The decades following the Unification of Italy, after the 1860 Expedition of the Thousand had ended the Bourbon period,[101] were characterized by a significant change in the society of Torregrotta. Decisive was Law No. 743, passed by the newly formed Italian Parliament on August 10, 1862, which mandated the confiscation of ecclesiastical land and buildings in Sicily and subsequent alienation through public auctions.[84] The landed properties of the Monastery of Santa Maria della Scala in the former fief of the same name also suffered the same treatment: after the confiscation they were divided into thirty lots,[102] which were alienated bit by bit until January 21, 1867 when the last eight plots were sold at public auction.[103] The public auction sales criterion favored wealthy families[102] who, being able to secure the large tracts of land in the former Scala fiefdom, formed a narrow and influential middle class.[104]
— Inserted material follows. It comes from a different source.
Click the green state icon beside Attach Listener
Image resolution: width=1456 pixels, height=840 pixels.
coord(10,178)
The new landowners - among them the Basile, Sfameni, Lo Mundo and Mezzasalma families - quickly reorganized agricultural activities by initiating the intensive exploitation of the countryside, which at the time consisted of large expanses of vines on the plains and olive groves and mulberry orchards on the hills.[89][96] The marshy areas adjacent to the coast were reclaimed with the construction of drainage canals (called "saie" by the local population), which, by conveying the water, became veritable irrigation systems.[89][96][105] With the reclamation of the coastal area, it was possible to cultivate vines almost up to the beach.[44] New handicraft and trade activities were also created, and the ancient tradition related to the production and sale of silk came back into vogue.[96]
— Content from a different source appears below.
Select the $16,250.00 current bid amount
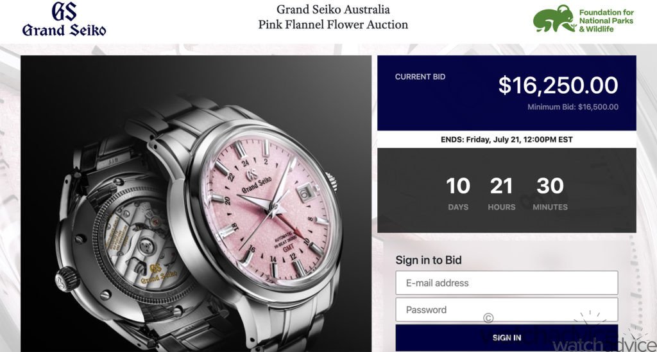 point(558,85)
In the renewed economic framework, the condition of the peasants and the working class still remained poor, favoring the spread of the new socialist ideas through the propaganda work of the young Torrese lawyer Salvatore Visalli.[106] The same, in 1892, founded in Torregrotta a workers' union adhering to the revolutionary movement of the Sicilian Fasci[106][107] that imposed itself on the political scene in Torregrotta despite the opposition of the local consortium and the parish priest of the time.[108] Following the repressive intervention of the national government, all Sicilian fasces were dissolved, including the one in Torregrotta, in 1894.[109] In the same year there was a strong earthquake in southern Calabria, which occurred on the afternoon of November 16, but it did not stop the economic buzz of the turn of the century as damage in Torregrotta was limited only to the oldest buildings.[110]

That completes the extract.